Sono passati otto anni da quando il francese Jackson Fourgeaud formò la sua band di computer e fece uscire per Warp il debutto “Smash”. Era il 2005 e quel disco un poco si perse tra il ritorno dei Daft Punk con “Human After All” e la ribalta della Ed Banger. Insomma, lo strambo Jackson ha messo in standby la sua orchestra e se n’è stato in un angolino, quasi in silenzio, se togliamo una serie di remix (nemmeno tanti) per Justice, AIR, Kavinsky e un’altra manciataamici. Coloro che ascoltarono attentamente “Smash” però, capirono che tipo di disco era e che valore poteva avere nel panorama elettronico. Tralasciando il fatto che venne pubblicato da Warp direttamente all’esordio, cosa non certo scontata, quello fu un debutto che scosse il pubblico, perché prese gli stilemi della french-touch della seconda metà ’90 e li riadattò ad un più complesso ed “intelligente” approccio, un lavoro parecchio influenzato dalla storia dell’elettronica elettronica e da alcuni dei suoi padrini, definibile come IDM.

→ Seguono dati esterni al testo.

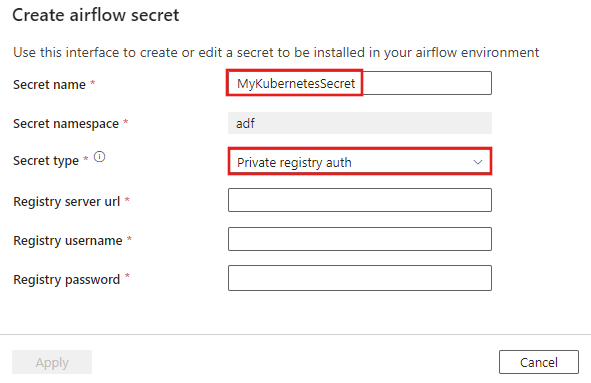Focus the Secret name input field
The width and height of the screenshot is (591, 383).
click(x=360, y=83)
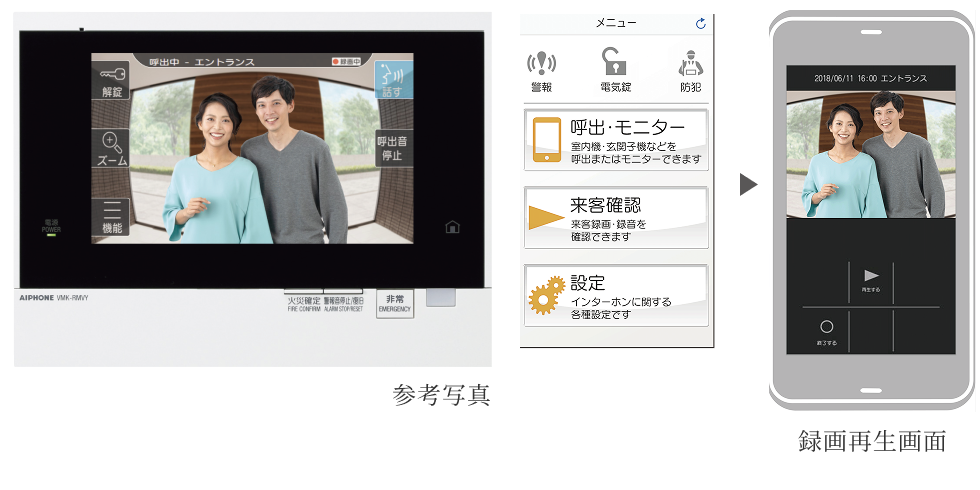
Task: Tap the 終了する end circle button
Action: (x=826, y=331)

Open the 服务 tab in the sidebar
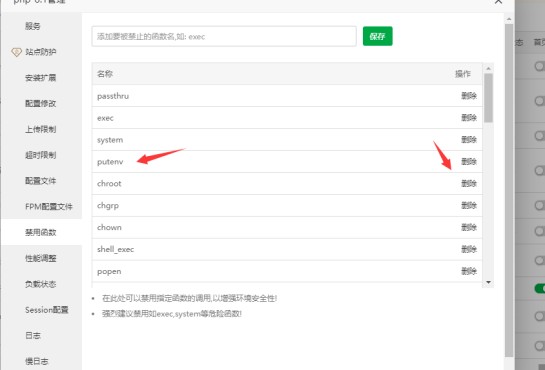pyautogui.click(x=33, y=26)
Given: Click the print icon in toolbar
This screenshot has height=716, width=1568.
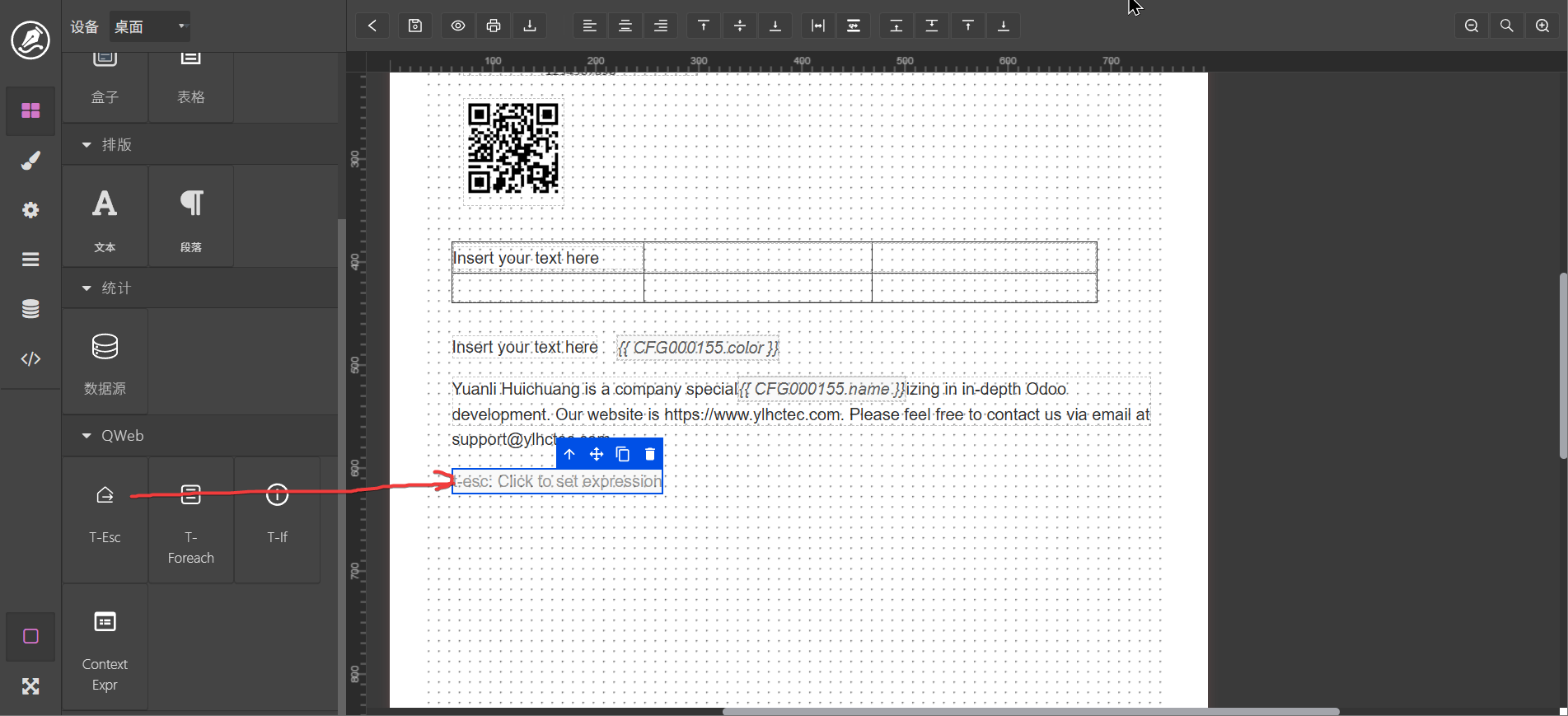Looking at the screenshot, I should 494,26.
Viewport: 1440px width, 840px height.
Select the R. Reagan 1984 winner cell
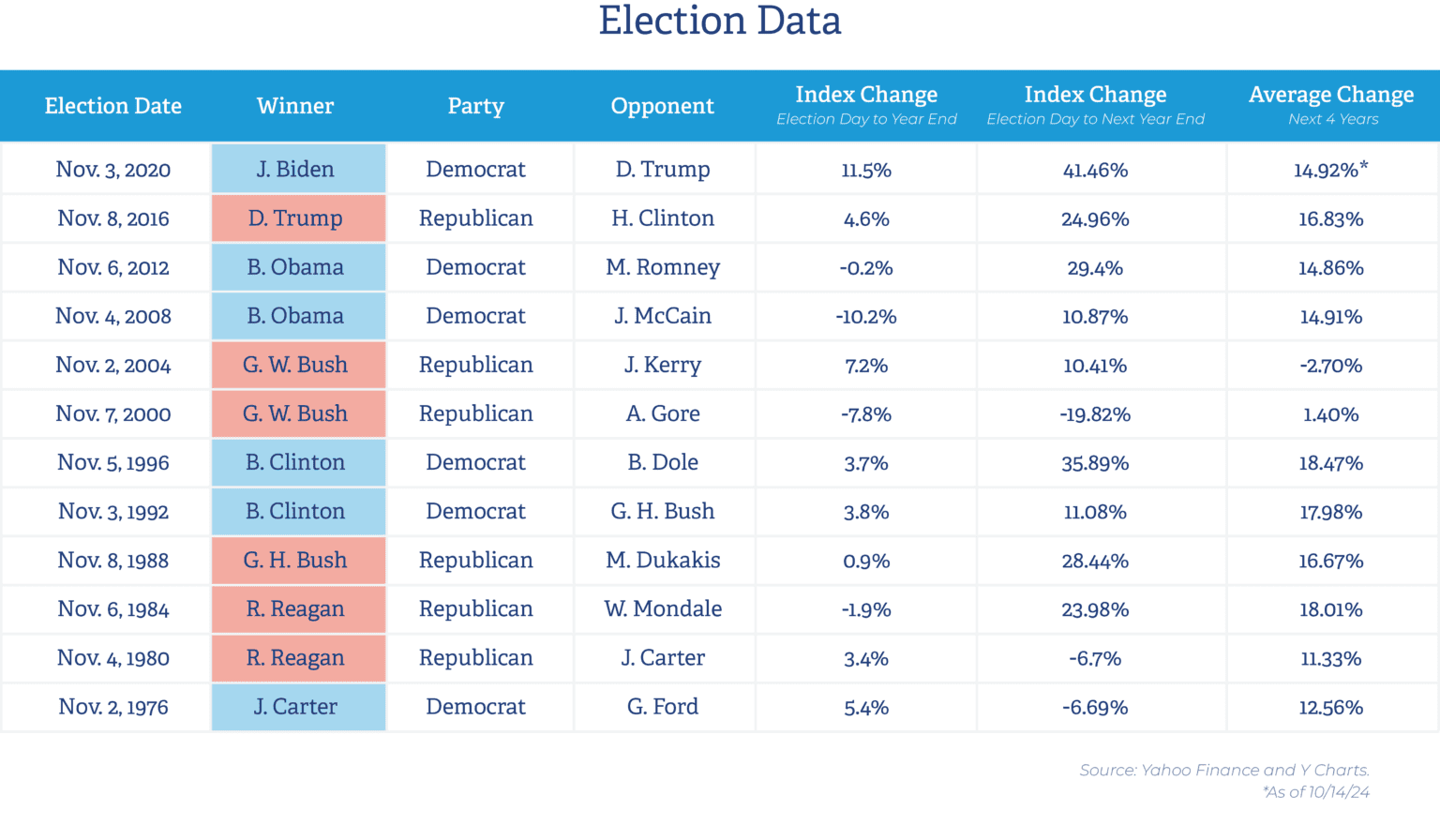(x=296, y=609)
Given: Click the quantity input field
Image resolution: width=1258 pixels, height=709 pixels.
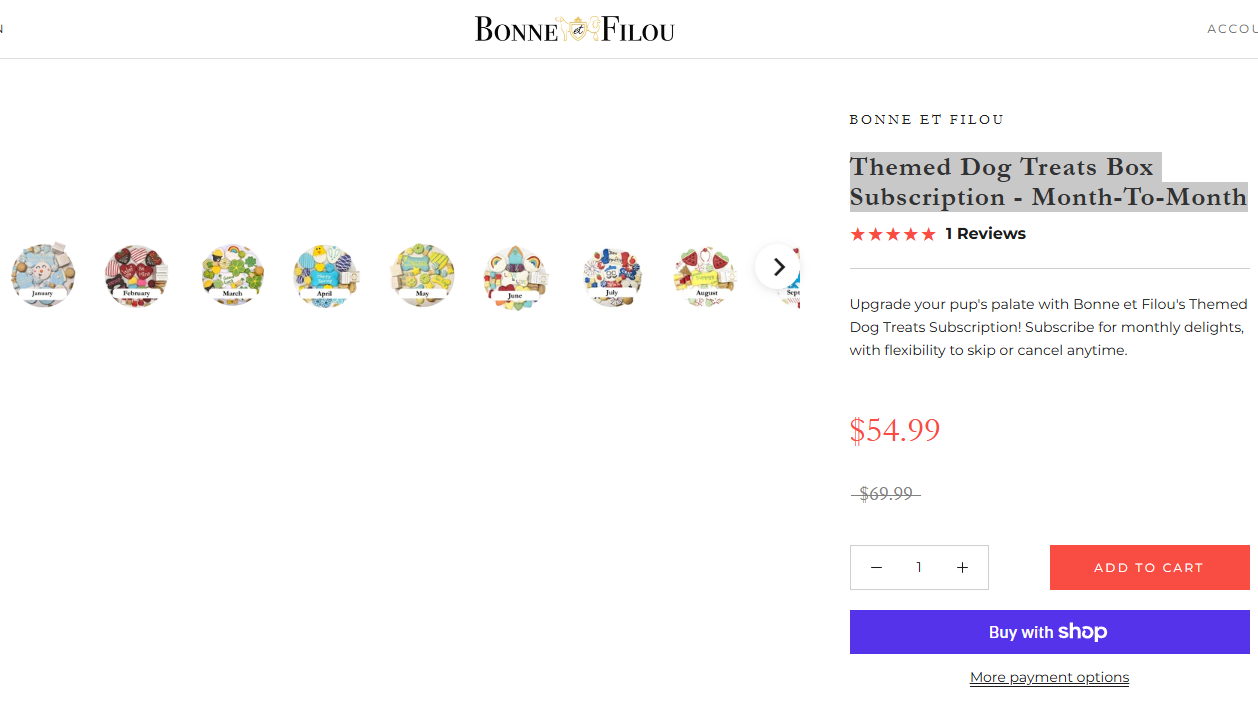Looking at the screenshot, I should pos(919,567).
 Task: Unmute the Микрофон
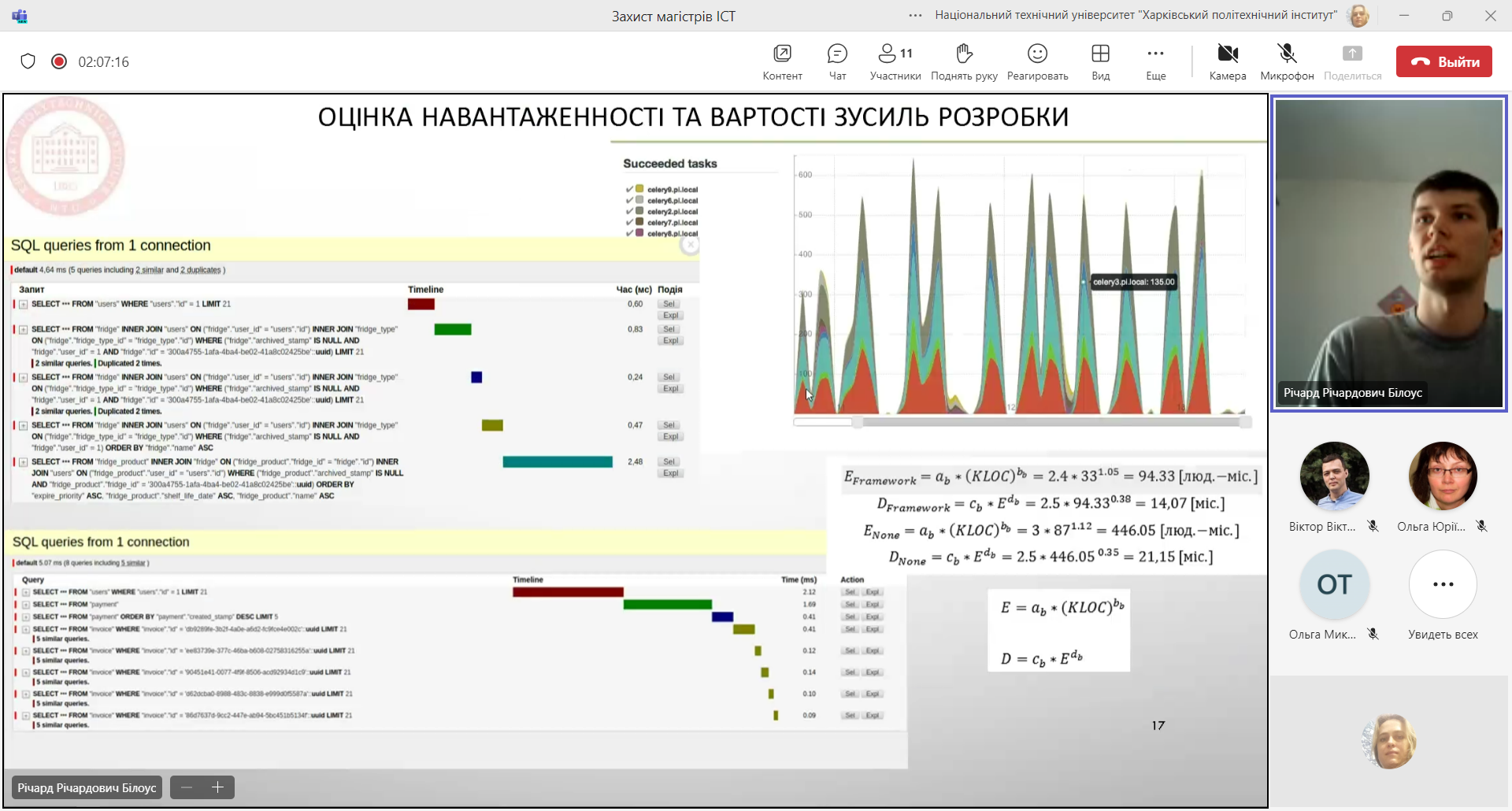tap(1287, 61)
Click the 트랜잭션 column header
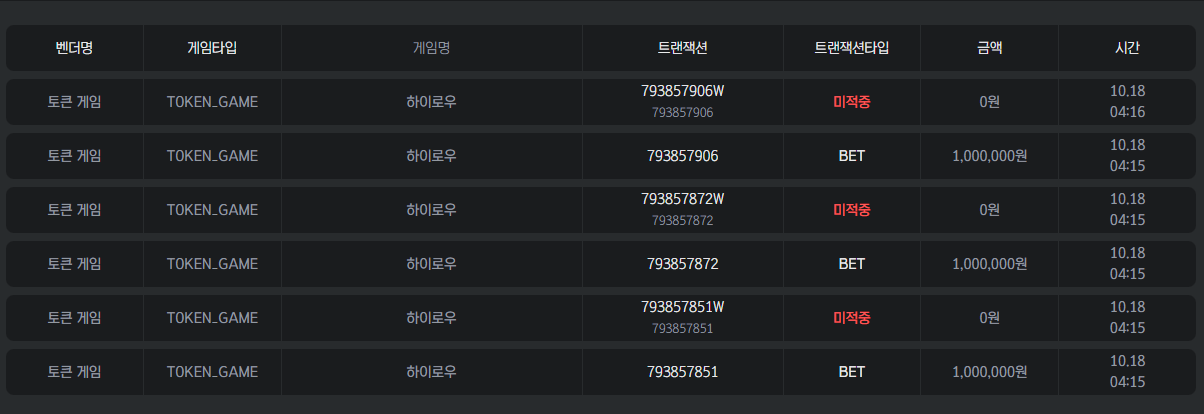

Oggi Jackson entra in “sala macchine” e riaccende tutto, come uno scienziato rimasto nascosto nel suo bunker durante un’epidemia letale. Finito il caos, si stropiccia gli occhi e porta la sua banda senz’anima alla luce del sole, davanti ad un mondo che senza più memoria e che probabilmente è cambiato, nel bene e nel male. “Glow” è quello che fu e quello che poteva essere; ne esce un lavoro a tratti confuso, sicuramente speciale, con momenti di alta psichedelia, in una vasca di alterazioni pop e basi di musica tradizionale francese. Un lavoro ambivalente, perché dentro c’è l’IDM e l’elettro, ovviamente, ma ci sono anche la dubstep (“Seal”) e tratteggi sfrontatamente punk. Ci sono le ballate intergalattiche (“Orgysteria”), c’è la gabber (“Blood Bust”), e la “canzonetta” (“Memory”), un disco concepito soprattutto per il live, come pare ammettere lo stesso Fourgeaud in alcune sue dichiarazioni.
Forse è proprio questo che lo rende, nell’ascolto “casalingo”, un po’ sfilacciato, come se non avesse una linea totalmente limpida o come se volesse dichiaratamente ammettere di essersi perso qualcosa, di essere arrivato tardi, di aver mancato un treno. Ora quel treno prova a riassemblarlo, vagone dopo vagone, ma perdendosi pezzi che in questi otto anni sono nati e scomparsi, lasciando solo cicatrici quasi invisibili. Chi però ha avuto la fortuna di assistere ad uno dei suoi recenti live sa che il contatto tra lui, la sua Computerband e il pubblico, è strettissimo, ne esce uno spettacolo coinvolgente e a tratti imponente. Jackson pretende, forse con un po’ di arroganza, di mettere a sedere il pubblico costringendolo ad ascoltare il suo disco, invece che ballarlo.
Nel complesso, analizzando ogni singola traccia, ci si accorge che “Glow” è un album che ottiene la sufficienza piena, ma senza salire e senza scendere. Ben costruito, per esempio, il secondo singolo “Vista”: le linee di voci, che nel complesso del disco spesso annoiano, sono in questo caso trascinanti e bene si fondono con i sintetizzatori e le atmosfere di una certa elettro-revival. “G.I. Jane (Fill Me Up)” è la sintesi di quello che vorrebbe ottenere il disco, la fusione di entrambe le sue anime, “Pump” tirata troppo per le lunghe e “Blood Bust” sembra far parte di un altro lavoro.
Il bizzarro Jackson è tornato, lo segue la sua Computerband e mettono i piedi fuori dalla tana godendosi la loro nuova alba, senza insulti né ovazioni, ma con la consapevolezza di avere cancellato il silenzio, che è già una grande cosa, se si tratta di arte, soprattutto quando è musica. Nessuno mette in dubbio che il nostro “francesino ritrovato” sia un’artista, lo è sicuramente molto più di alcuni suoi colleghi: deve solo sgranchirsi le gambe e prendere il ritmo.
Quindi, al di là di ogni cosa, bentornato Jackson And His Computerband.